Management recommendations provide guidance in conserving Survey and Manage species. They identify and integrate the habitat or life-history factors key to managing the species to provide for a reasonable assurance of species persistence at the known sites and within the NWFP area. Depending upon the environmental conditions required by a species, decisions about the size of buffers to be applied to an area and what management activities are appropriate can vary from site to site from maintaining one or more habitat components (such as downed logs or canopy cover) to complete exclusion from disturbance for many acres. While the Management Recommendations are designed to support the conservation of each species, they may allow loss of some individuals, areas, or elements not affecting continued site occupancy.
Management Recommendations for uncommon species may also identify high-priority sites that must be managed to provide for a reasonable assurance of persistence of the taxon (or the procedures for designating such sites locally) as well as sites that no longer need to be managed for the benefit of those species. They may also provide information on natural history, current species status, species distribution, management goals and objectives, specific management actions or recommendations, monitoring needs, and needs for information and research to the extent such information supports management of known sites, identification of high priority sites, and identification of survey priorities. The only Category C species that has procedures developed for identifying high priority sites is the Red tree vole (April 2016).

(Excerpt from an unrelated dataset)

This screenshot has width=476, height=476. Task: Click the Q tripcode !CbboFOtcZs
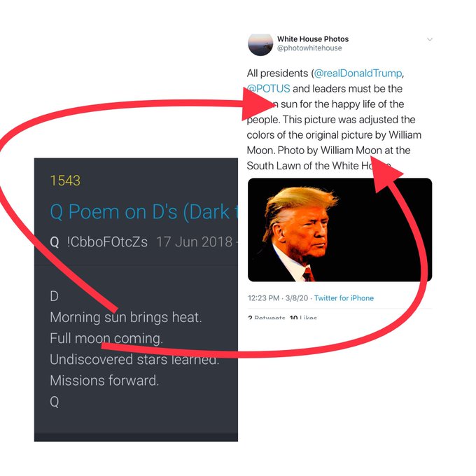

Survey protocols for surveys prior to habitat-disturbing activities (also known as pre-disturbance and equivalent-effort surveys) include instructions for locating the Survey and Manage species. The instructions include such information as: likely habitat where the species is expected to be found, geographical area and substrate where it is typically located, and timing of surveys for successful location, as well as appropriate search and sampling techniques and detailed guidance for identifying the species. Data collection forms are also included.
Field guides help facilitate the survey, collection, and handling of Survey and Manage species. Each species is represented by a condensed description, a set of distinguishing features, and information on substrate, habitat, and seasonality. These guides also often present a list of known sites within the range of the northern spotted owl, a distribution map, and additional references to introduce the available literature on particular species. Some of the fungi field guides contain photographs of species, which had never before been published previously in a field guide.